If the summer of 1966 belonged to the open-cockpit Lola T70 Mk II Spyder dominating the sun-drenched Can-Am circuits of North America, the dawn of 1967 demanded a different kind of weapon. Eric Broadley, the fiercely independent engineering genius behind Lola Cars, recognized that to conquer the grueling, high-speed cathedrals of European endurance racing—circuits like Le Mans, Spa, and Monza—aerodynamic efficiency and high-speed stability were paramount. The era of the big-banger sports car was transitioning, and the FIA regulations for the World Sportscar Championship mandated closed cockpits for the fastest prototype and sports car classes. Broadley’s response was the 1967 Lola T70 Mk III. While a Spyder version remained available for domestic and Can-Am sprint racing, it was the sensational Mk III Coupe that stopped the automotive world in its tracks. Born to wage war against the monolithic, factory-backed might of the Ford GT40, the mythical Ferrari 330 P4, and the emerging, surgically precise Porsche 907 prototypes, the Mk III Coupe was intended to be the ultimate off-the-shelf customer racing car.
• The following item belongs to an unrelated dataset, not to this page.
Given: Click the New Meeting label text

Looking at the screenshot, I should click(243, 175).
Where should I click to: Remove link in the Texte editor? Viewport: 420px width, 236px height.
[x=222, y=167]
It offered well-heeled privateers the tantalizing promise of genuine, giant-killing pace in a package that was undeniably one of the most breathtakingly beautiful machines ever to turn a wheel in anger.

Beneath the mesmerizing fiberglass coachwork—molded by the British firm Specialised Mouldings and featuring voluptuous, sweeping fenders, dramatic gullwing doors, and a severe Kamm tail to cheat the wind—lay a masterpiece of pragmatism and chassis rigidity. Broadley evolved the Mk II’s riveted Duralumin monocoque, strengthening the tub and beefing up the suspension pickup points to handle the punishing vertical loads of 24-hour endurance racing and the immense downforce generated by the new body. The suspension utilized a conventional but perfectly tuned double-wishbone layout, while stopping power was provided by massive outboard Girling disc brakes. But the true soul of the Mk III, and occasionally its curse, lay within its cavernous engine bay. The chassis was designed to accept a variety of powerplants. John Surtees patriotically, but disastrously, attempted to utilize a quad-cam, 5.0-liter Aston Martin V8 at the 1967 24 Hours of Le Mans; the engine suffered catastrophic failures early in the race, ending a highly anticipated British dream. Consequently, the definitive, most successful heartbeat for the Mk III was the ubiquitous Chevrolet small-block V8. Breathing through quadruple Weber downdraft carburettors and mated to a beefy Hewland LG500 four-speed transaxle, the 5.7-liter (327 cubic inch) Chevy pushrod engine provided a reliable 500 horsepower, giving the svelte Coupe an effortless top speed approaching 200 mph on the Mulsanne Straight.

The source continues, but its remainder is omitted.